Bach never allowed a single word of direction here, so obviously Mr. Trifonov was free to perform at whatever pace he needed, And as Glenn Gould inferred, the performer can use his own imagination to complement the composer.


Thus Mr. Trifonov could make a fugue into jigs, sarabandes, acrostics (the final one), into funereal obsequies. Lacking the concentration of the artist, my mind wandered at times into watching a juggler take six or seven balls of different weights and sizes floating, soaring, descending always being caught and thrown again.


Or–imagining that Bach in Vienna might have seen an Ottoman or Bukhara carpet– tens of thousands of threads in infinite directions, yet somehow encompassing the whole.


Mr. Trifonov, though, was intent on the music itself. The lines could go swooping down in mystifying complexity, and the artist never even tried to hide these quantum equations for “clarity”. At the same time, the original theme–whether inverted, diminished, inverted or played (as Schoenberg would say) “crab-wise”–was never far from the surface.


No matter how complex, no matter how far Bach’s mercilessly mathematical mind was breaking Newtonian Laws for the unexpected, Trifonov always kept his eyes and mind and fingers on that original treasure, the Bach theme.


My own notes give some description to individual sections, but I threw them away. Mr. Trifonov turned the separate exercises, experiments etc. into a complete universe of music. Purists might say he was too fast, too slow, too clever, too amiable, too funereal. Or that he shouldn’t have finished Bach’s last unfinished fugue, where he notated the name B-A-C-H half a dozen times.


Nonsense. Orpheus calmed the beasts. Trifonov never wrestled with this ungainly beast. He and Bach together projected vitality, energy and, above all, life.



M. Hess/J. Brahms


Now we come to the other works, and how he constructed them for the program. The opening Brahms arrangement of the famous Chaconne was written for left hand only, possibly because he didn’t want to destroy the original delicacy of the original violin.


Fat chance. This was indeed Brahms–yet Mr. Trifonov played it with such mastery, such changes in color, in meter, in meaning, that it showed the Baroque mastery to be equivalent to the late Romantic mastery.


One could sympathize going directly into the Fugues eshewing applause before the major work. Yet we did need that space, that pause between the works. With a wave of his hand, he could have stopped the clapping, and given us a breath to digest what we had heard.
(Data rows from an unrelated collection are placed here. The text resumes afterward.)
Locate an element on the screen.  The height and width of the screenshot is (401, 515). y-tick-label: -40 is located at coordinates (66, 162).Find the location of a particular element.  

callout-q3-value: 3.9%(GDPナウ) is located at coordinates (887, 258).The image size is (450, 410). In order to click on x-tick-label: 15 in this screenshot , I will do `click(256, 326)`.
Still, that was his choice. Chaconne à son goût.


Dividing the fugues with an intermission was questionable (and even worse since a few dozen audience creatures left during that time.). Again, he left no space between the last fugue before the last piece.


Yet the following Myra Hess transcription of Jesu, Joy of Man’s Desiring was given a hard-driven performance. Perhaps he was saying that Bach’s cantata chorale was as forceful as his Fugues, or perhaps he couldn’t stop the intensity after 90 minutes of entangling music.
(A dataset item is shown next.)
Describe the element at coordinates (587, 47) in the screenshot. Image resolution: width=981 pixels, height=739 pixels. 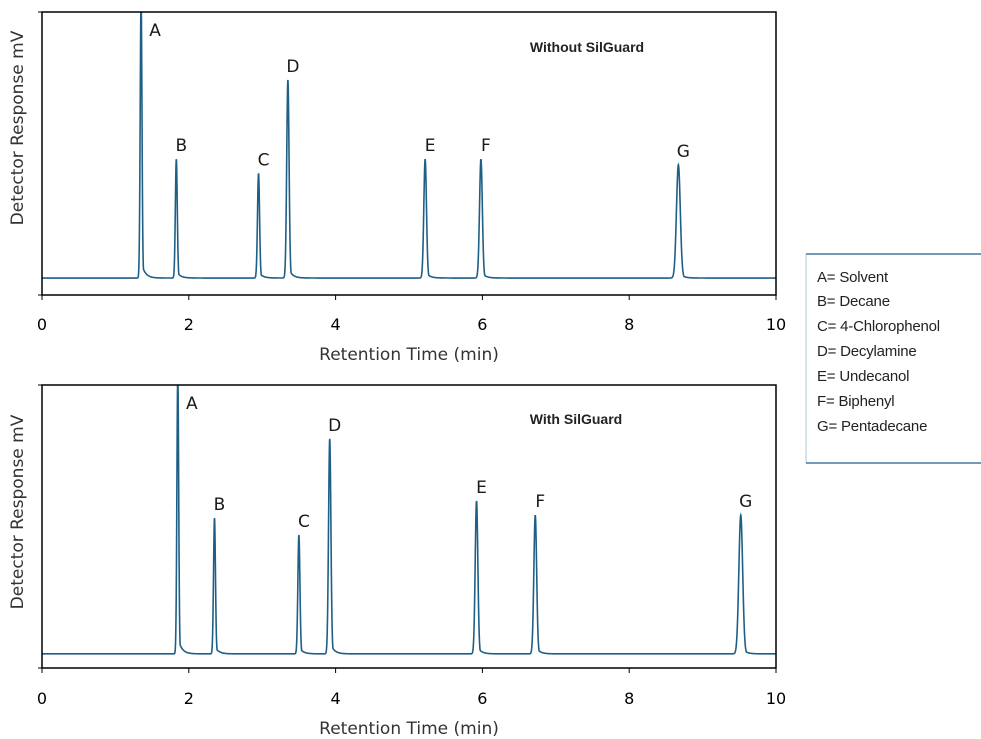
I see `panel-title: Without SilGuard` at that location.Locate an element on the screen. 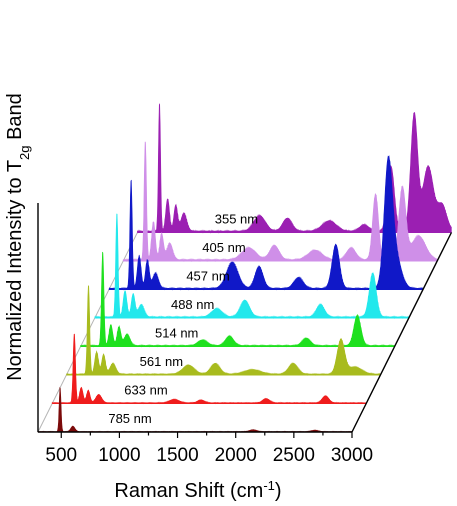 The image size is (457, 506). series-label: 633 nm is located at coordinates (146, 390).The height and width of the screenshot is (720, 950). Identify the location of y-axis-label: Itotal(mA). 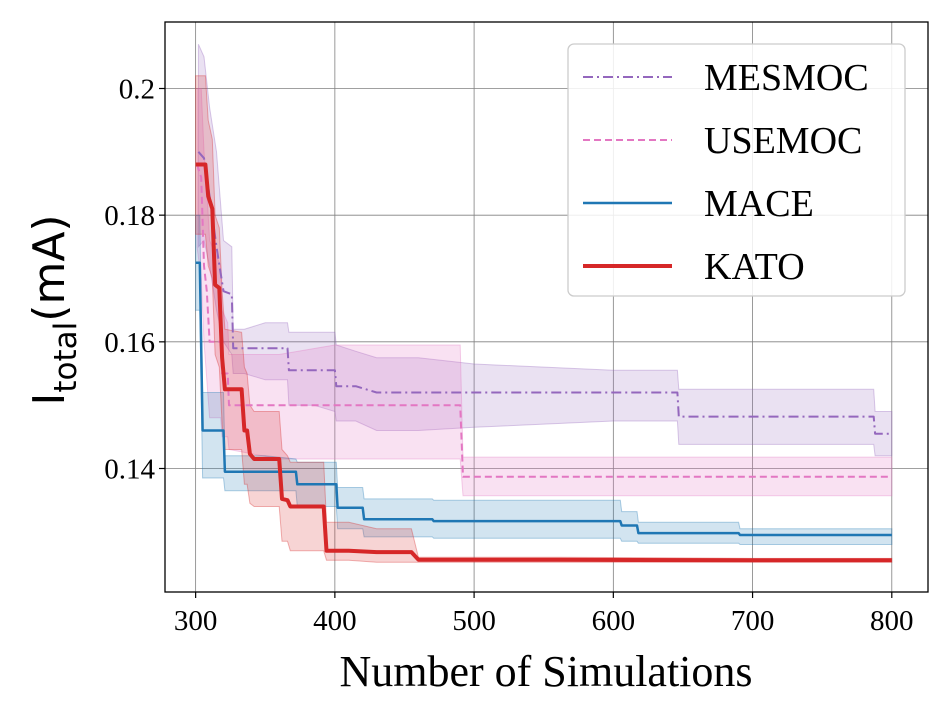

Yet the original Bach, and Dame Myra’s arrangement were both gentle filigrees of devotion. Mr. Trifonov’s performance was not so much adoration as a peremptory Lutheran command.


We didn’t need encores, I felt, but Mr. Trifonov is like George Gershwin: nobody can stop him from playing. In this case, I confess to not recognizing a single work. The generous New York Philharmonic producers (Mr. Trifonov is the pianist-in-residence) informed me that they were written by Johann Christian, Wilhelm Friedemann and Carl Philipp Emanuel.)


A Bach-to-Bach-to-Bach tribute for the sons who colllated the messy pages of Dad’s Art of the Fugue, after his death. Methinks, in doing their filial duty, they would have been astonished and proud of this young Russian turning mere notes into transcendent power.